J Hum Hypertens. 1995 Sep;9(9):741-6.
In forty six hypertensive patients in whom a high level of clinical suspicion for renovascular hypertension was present on the basis of clinical clues, a captopril test was performed with either 25 mg of captopril or placebo on 2 separate days to determine prospectively the value of the captopril test. Blood pressure (BP) and peripheral renin were used as response variables. All patients had discontinued their anti-hypertensive medication and were not salt depleted. In all patients selective renal angiography was performed irrespective of the results of the captopril test. Twenty patients proved to have uni- or bilateral renal artery stenosis (RAS) giving a prevalence of 43%. After the placebo and after captopril there were no significant changes (absolute or proportional) in BP values between patients with essential hypertension or RAS, either for all measurements or if only the fall in BP was taken into account. The receiver operator characteristic curves of both baseline and post-captopril peripheral renin levels indicate that the captopril test does not discriminate appropriately between patients with essential hypertension and RAS. Therefore, we would not advise the use of the captopril test as a screening test for RAS in hypertensive patients in whom a high level of clinical suspicion for RAS is already present.
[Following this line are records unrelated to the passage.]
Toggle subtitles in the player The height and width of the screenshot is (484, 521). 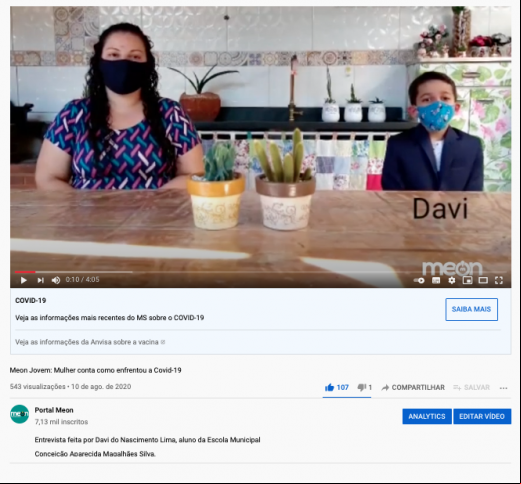pos(436,281)
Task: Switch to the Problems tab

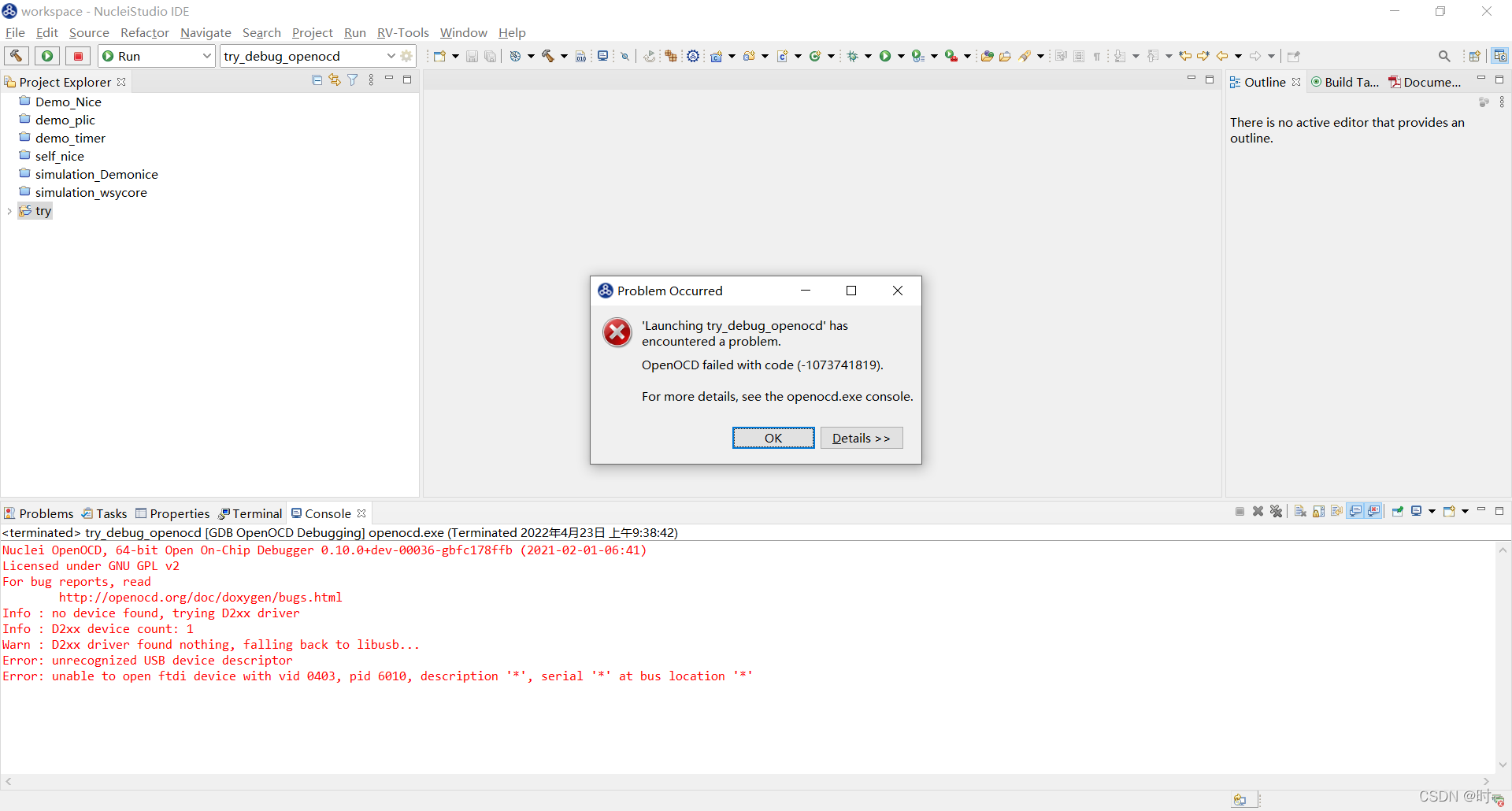Action: pos(45,513)
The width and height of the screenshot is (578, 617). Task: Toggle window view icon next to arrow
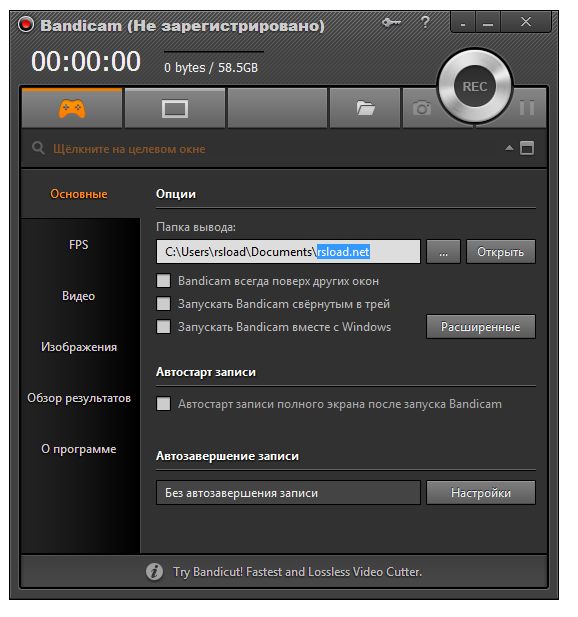[x=527, y=148]
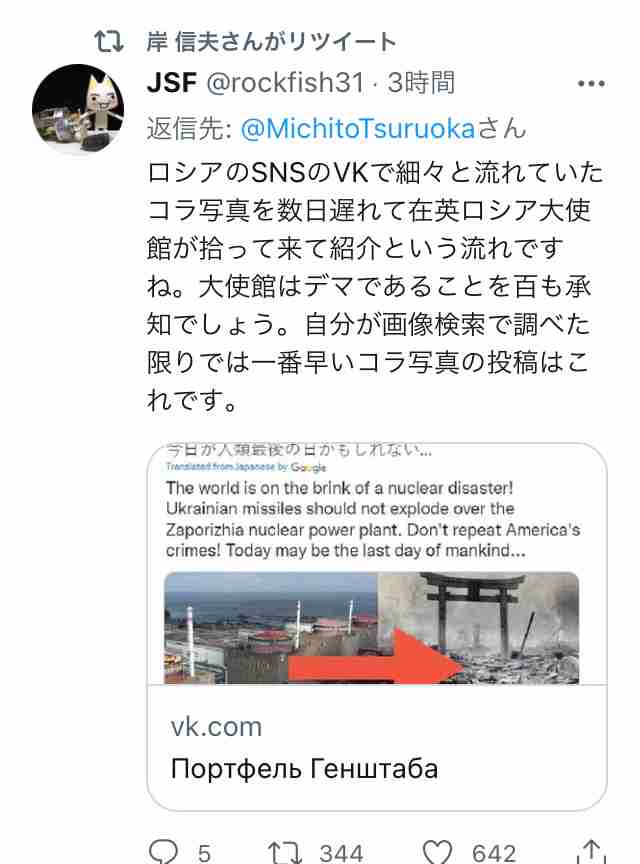
Task: Tap the 3時間 timestamp
Action: [421, 83]
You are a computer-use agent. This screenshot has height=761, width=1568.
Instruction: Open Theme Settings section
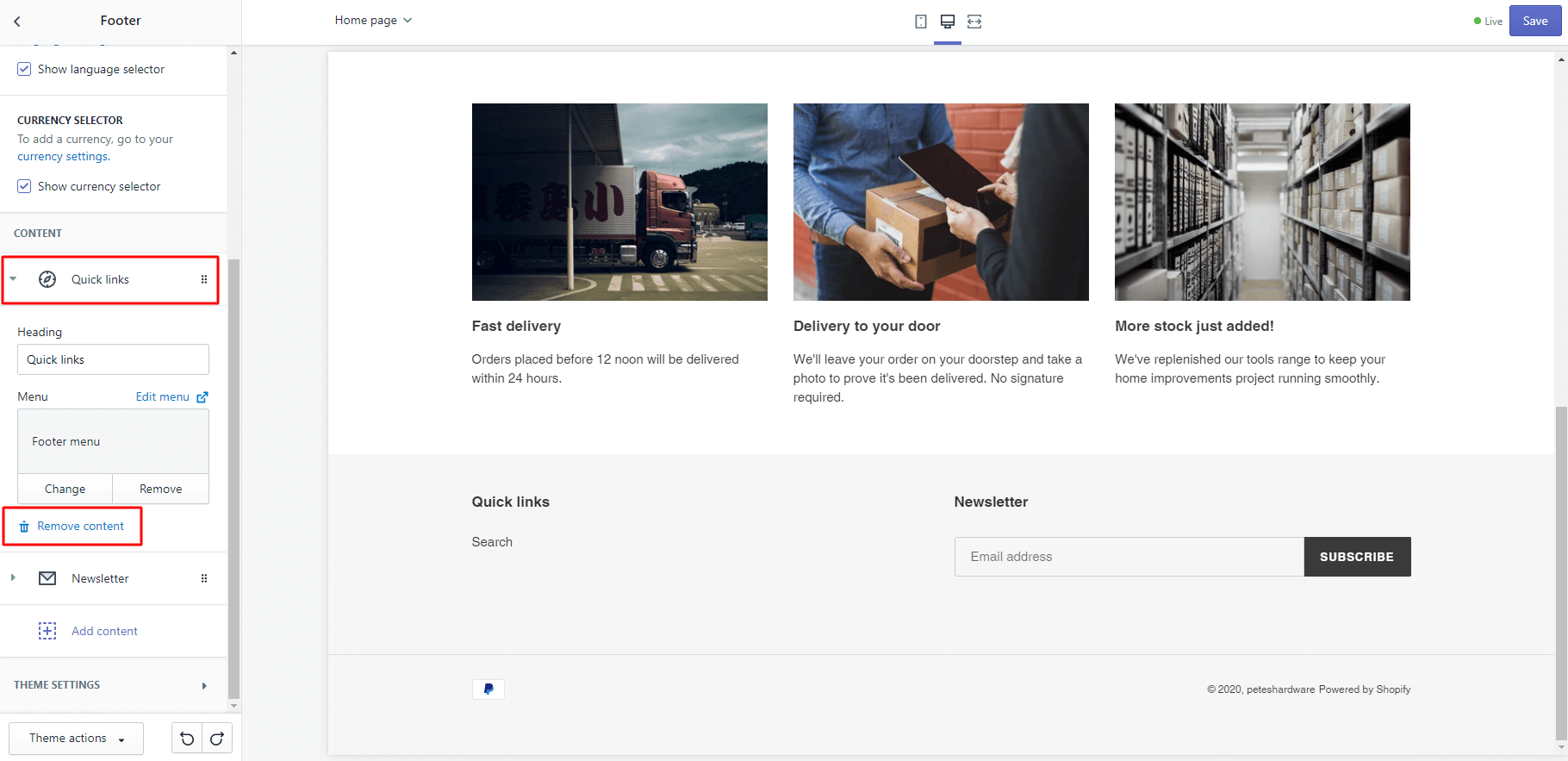[112, 685]
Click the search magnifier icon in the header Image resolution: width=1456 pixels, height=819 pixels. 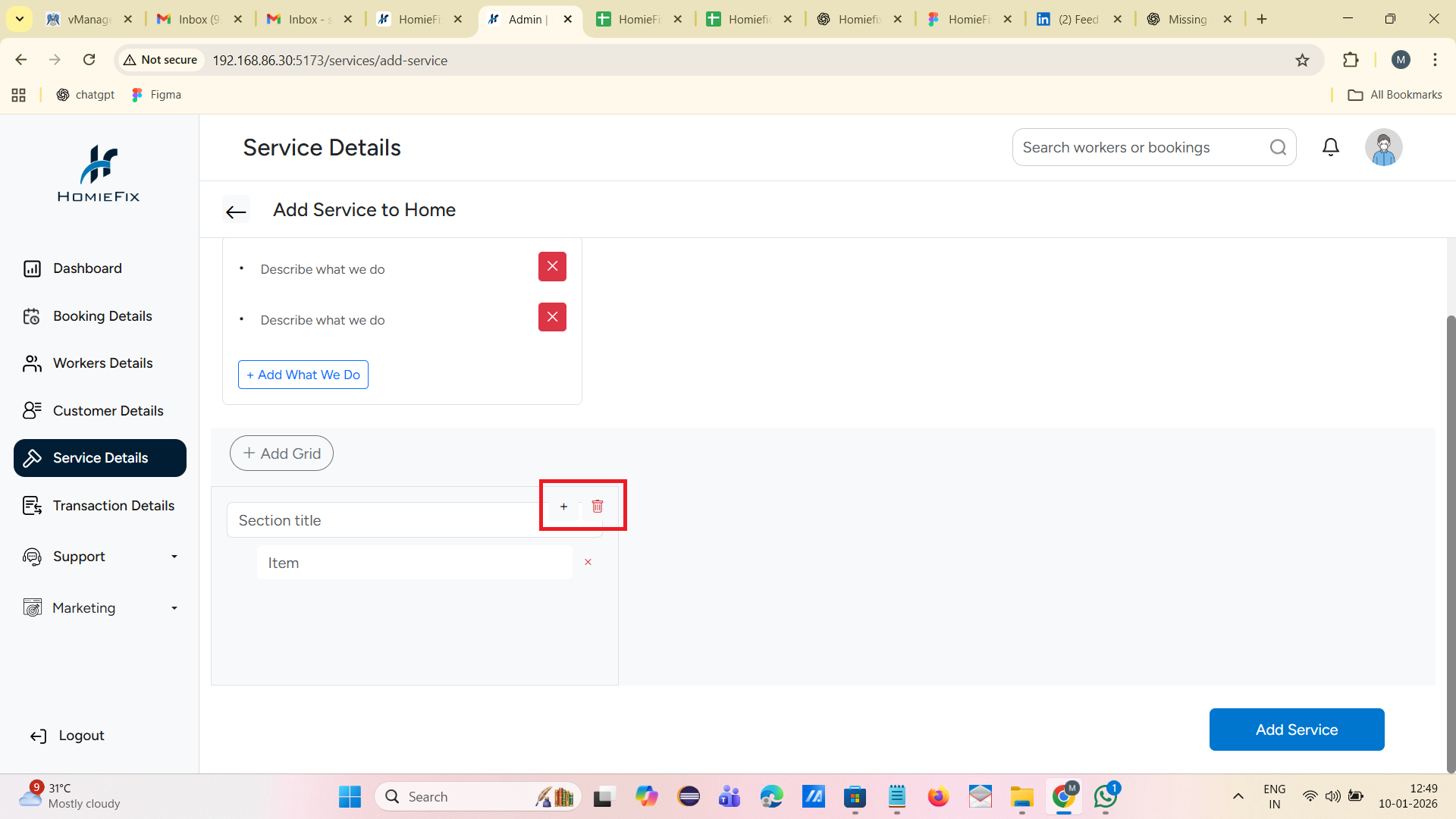coord(1279,147)
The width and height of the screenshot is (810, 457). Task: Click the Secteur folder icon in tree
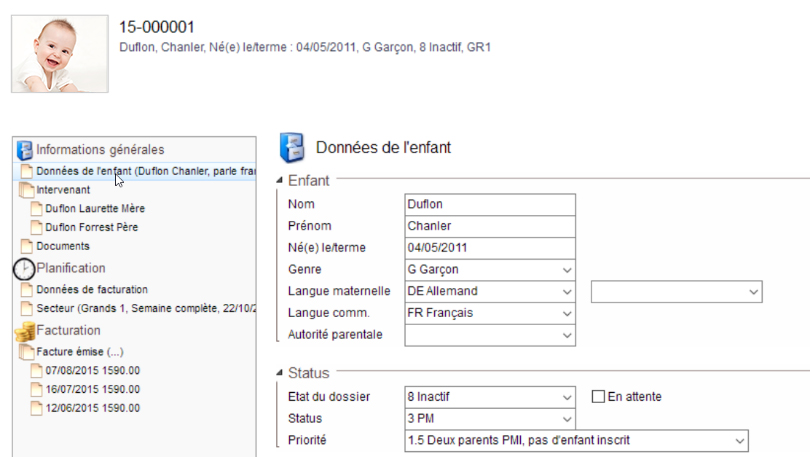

在46例根据临床线索高度怀疑患有肾血管性高血压的高血压患者中,在2个不同日期分别给予25 mg卡托普利或安慰剂进行卡托普利试验,以前瞻性地确定卡托普利试验的价值。将血压(BP)和外周肾素作为反应变量。所有患者均已停用抗高血压药物,且未出现盐耗竭。无论卡托普利试验结果如何,所有患者均进行了选择性肾血管造影。20例患者被证实存在单侧或双侧肾动脉狭窄(RAS),患病率为43%。在服用安慰剂和卡托普利后,原发性高血压患者或RAS患者的血压值(绝对值或比例)均无显著变化,无论是所有测量值还是仅考虑血压下降情况。基线和卡托普利治疗后外周肾素水平的受试者工作特征曲线表明,卡托普利试验不能恰当地区分原发性高血压患者和RAS患者。因此,对于已经高度怀疑患有RAS的高血压患者,我们不建议使用卡托普利试验作为RAS的筛查试验。